**What is expected**
Rewrite the lines below, putting "screen assistant" wherever "computer-use agent" appears and leaving everything else untouched.
++++ Material supplied
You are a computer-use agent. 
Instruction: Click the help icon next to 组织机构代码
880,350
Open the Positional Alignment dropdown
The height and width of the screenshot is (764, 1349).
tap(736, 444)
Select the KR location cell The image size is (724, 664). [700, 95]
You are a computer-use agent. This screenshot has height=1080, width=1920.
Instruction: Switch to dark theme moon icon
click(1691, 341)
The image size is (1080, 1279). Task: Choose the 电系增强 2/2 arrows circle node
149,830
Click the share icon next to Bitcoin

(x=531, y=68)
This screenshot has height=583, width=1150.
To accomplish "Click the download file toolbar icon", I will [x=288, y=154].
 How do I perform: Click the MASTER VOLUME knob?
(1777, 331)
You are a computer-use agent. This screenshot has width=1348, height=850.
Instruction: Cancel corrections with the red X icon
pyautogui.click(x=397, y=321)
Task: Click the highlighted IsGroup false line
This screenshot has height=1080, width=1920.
++++++++
**Full answer**
You are a screen assistant. 
Instruction: Click the help icon next to 组织机构代码
880,350
Open the Positional Alignment dropdown
The height and width of the screenshot is (764, 1349).
tap(736, 444)
Select the KR location cell The image size is (724, 664). [700, 95]
You are a screen assistant. This screenshot has height=1080, width=1920.
Instruction: Switch to dark theme moon icon
click(1691, 341)
The image size is (1080, 1279). Task: Choose the 电系增强 2/2 arrows circle node
149,830
Click the share icon next to Bitcoin

(x=531, y=68)
This screenshot has height=583, width=1150.
To accomplish "Click the download file toolbar icon", I will [x=288, y=154].
 How do I perform: Click the MASTER VOLUME knob?
(1777, 331)
You are a screen assistant. This screenshot has width=1348, height=850.
Instruction: Cancel corrections with the red X icon
pyautogui.click(x=397, y=321)
Task: Click the highlighted IsGroup false line
This screenshot has height=1080, width=1920.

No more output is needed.